- **Data for processing**

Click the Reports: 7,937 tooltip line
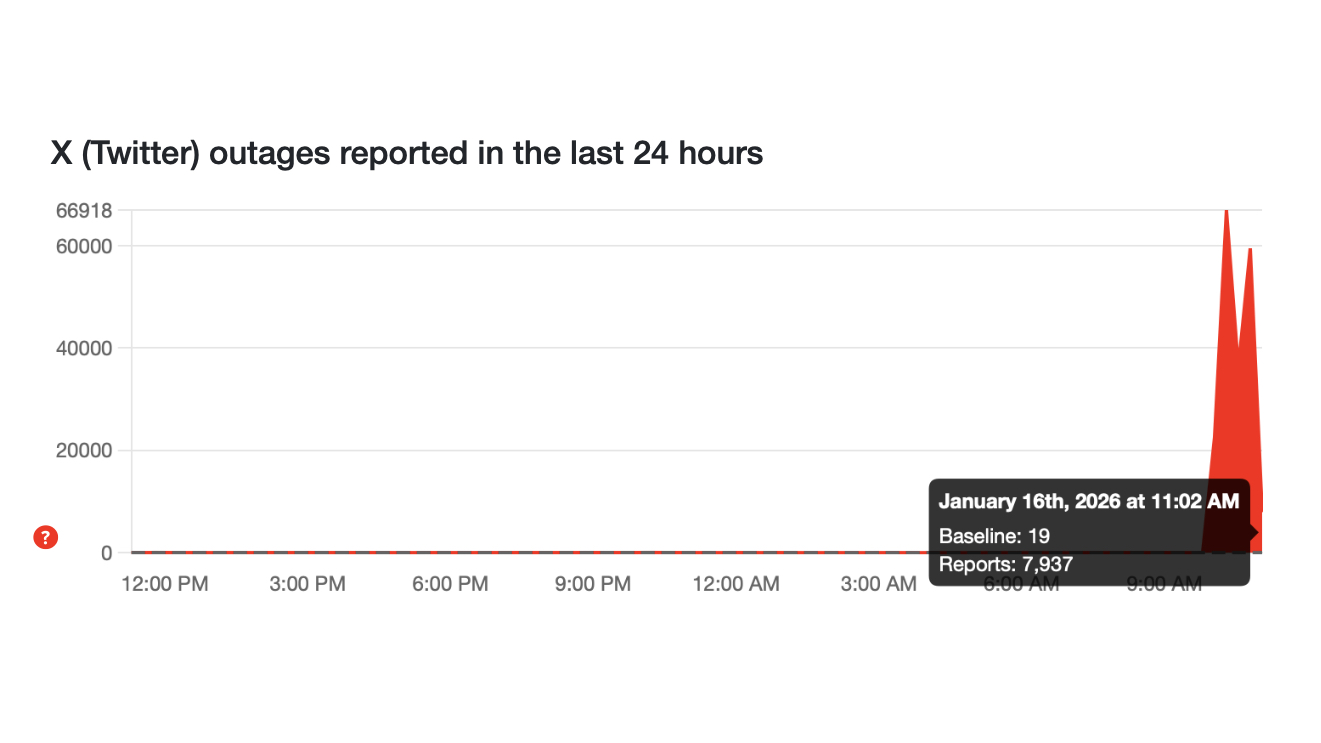pos(1005,564)
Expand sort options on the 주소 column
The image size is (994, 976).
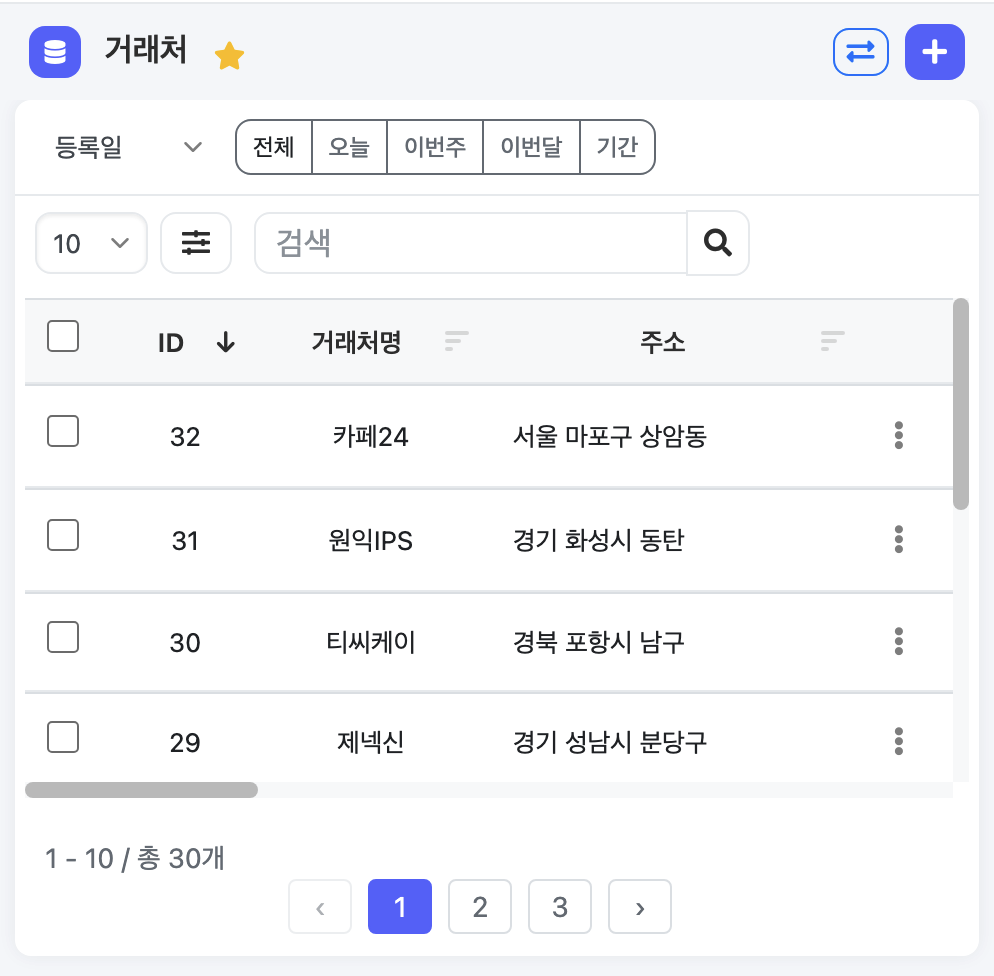[831, 341]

- **Your goal**
Where an entry contains an image, leave the image out; otherwise retype everything exactly.

- **Output**
Click the Reports: 7,937 tooltip line
pos(1005,564)
Expand sort options on the 주소 column
The image size is (994, 976).
[831, 341]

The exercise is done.